Burdick and colleagues argue that to push the field of Digital Humanities forward, humanists must now enter the “inside the technology…plunge into the workings of platforms and protocols at least enough to understand how to think critically and imaginatively regarding the tools they employ” (119). The absence of a codex or public documentation of the knowledge design makes much of our critique based on user experience rather than signposted design elements.
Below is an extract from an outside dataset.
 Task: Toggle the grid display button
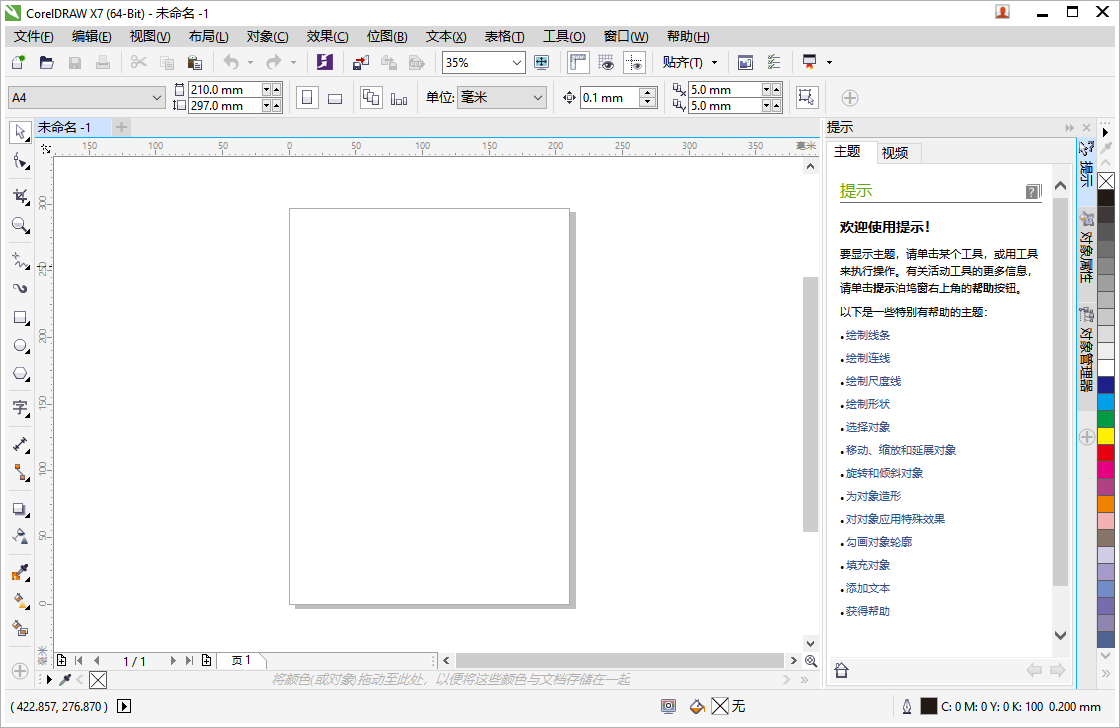tap(607, 62)
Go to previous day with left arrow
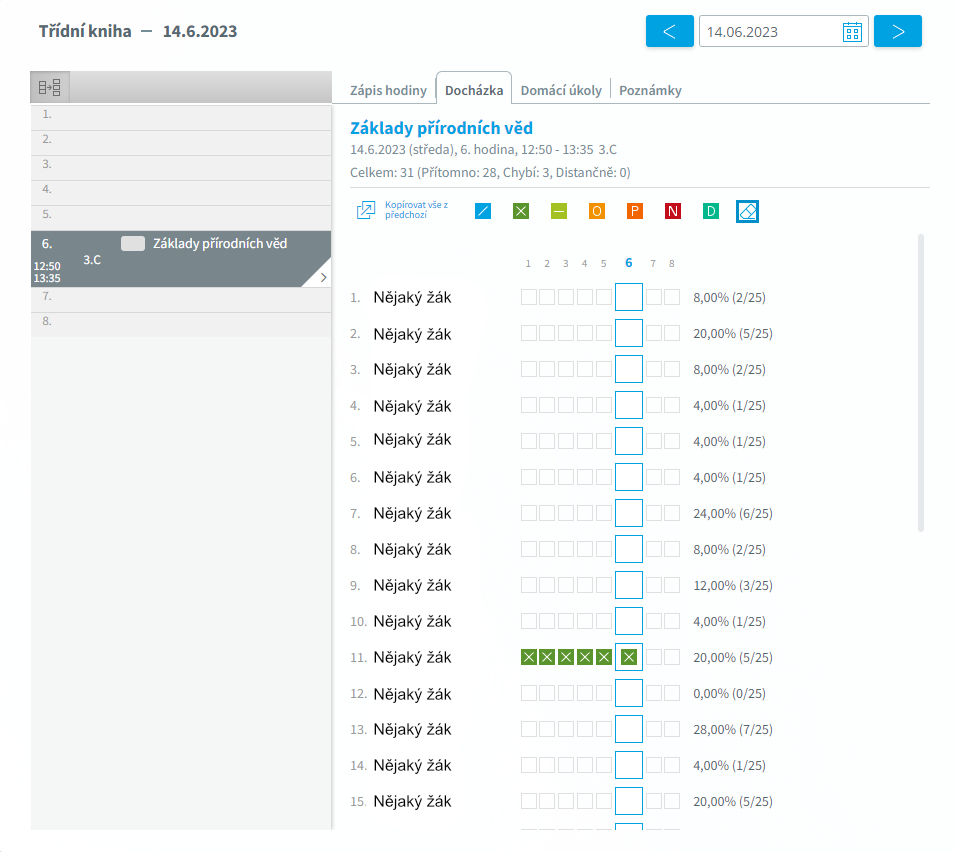 [x=670, y=32]
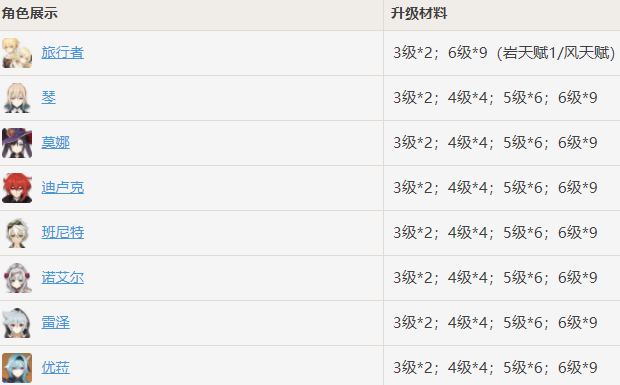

When looking at Mission US, we are bridging the analysis of a serious game and understanding the argument made by the modeling of reality inherent in humanities projects. If we utilize the definition of games outlined in Digital_Humanities which includes an ideology of rules, extensive feedback, voluntary play, and delay of gratification, then Mission US fulfills these requirements with slick graphics and engaging story development. It has been described as “fun,” and content knowledge of historical events increased across a large sample size of students in middle and high school. Though those improvements are only reflective of what can be measured by multiple-choice tests, many would ask ‘what more could you want from history class?’ than fun and improving student achievement. Burdick and colleagues, however, would have us take the perspective of engaging in understanding the ideological shape of our digital design, which serves as the base argument being made. In this case, the user experience is built for suburban, white students who need to be “engaged” in history, rather than for a diverse group of students who have formative historical trauma associated with the topics of study. While the game design has the player take on the role of a young person during the historical time period, there is little character development or work required by the player to understand her or his perspective, but rather makes the character a costume for the player. While serious games may be meant to encourage students to “grapple with human experience” (Burdick et al. 52), when it is tied in with the disparity in whom this game seems to be made for versus whose history it ‘gamifies,’ in addition to the badge-based rewards during play, it seems that the ethics of gamifying historical trauma were not deeply considered. For example, a Defiance Badge received by the player character seems flippant when in reality that young girl would have most likely been beaten or worse for defiance. The digital humanists involved here, who have created other DH projects in the past, seem to gloss over the role of affect and the moral requirements of gaming.

Project Critique

In “Venus in Two Acts,” African Americanist Saidiya Hartman issues a call towards narrative practices that both restore the agency and subjectivity of the marginalized voices contained in the archive while respecting the limits of documentation so as not to overly romanticize and thusly partially sanitize the violence enacted upon these marginalized subjects.  Hartman asks, “How does one revisit the scene of subjection without replicating the grammar of violence?” (4). Interpreted in a broader sense, Hartman’s work functions to remind us to approach information studies with a critical lens and a staunch set of ethics and self-reflexivity and, ultimately, to understand that in our work, there is the possibility of layering violence upon violence that is, in this contemporary moment, directly linked to historical violences visited upon the lives and bodies of people of color. This is perhaps our biggest worry with regards to Mission US. Is it appropriate for students to earn a “resistance” badge when defying a slave master when we know that black bodies were often mutilated and murdered as an actual response? How does this sanitization of violence instead constitute the re-enactment of violence and erasure that the games promise to productively address? While the games may illustrate an attempt to bridge the distance between historical occurrence and contemporary technology, what does it mean when colonization and indigenous peoples continue to be rendered in a state of “pastness” when colonization is arguably an on-going process, especially for indigenous peoples who continue to exist today? What is the utility of (re)constructing history with digital technology when there is a critical lack of engagement with how white supremacy and colonialism continue to persist in our present moment?